• TASK GOAL:
Lay out everything from the line containing "You are a GUI" down to the end of the items as a JSON list of strings, one string per line, with blank lines dropped. Leave the pictures out of your answer.

[start of DATA IN THIS EXERCISE]

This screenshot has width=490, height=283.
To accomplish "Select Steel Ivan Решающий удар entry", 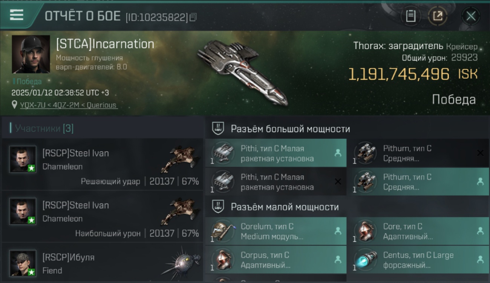I will coord(102,164).
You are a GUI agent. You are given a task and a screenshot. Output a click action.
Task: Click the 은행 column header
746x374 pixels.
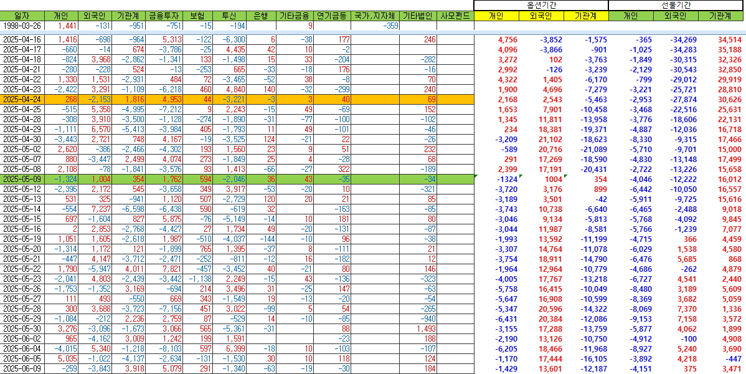click(x=262, y=16)
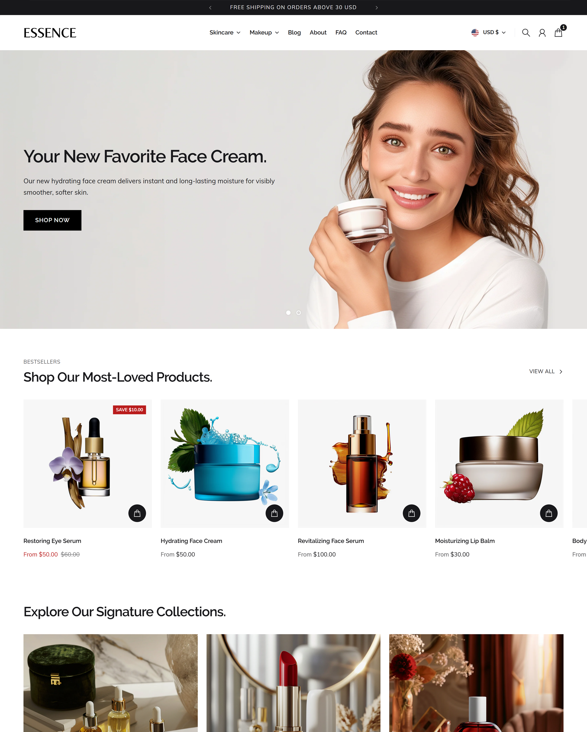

[end of DATA IN THIS EXERCISE]

• SOLUTION TO THIS EXERCISE:
[
  "You are a GUI agent. You are given a task and a screenshot. Output a click action.",
  "Task: Click the 은행 column header",
  "746x374 pixels.",
  "click(x=262, y=16)"
]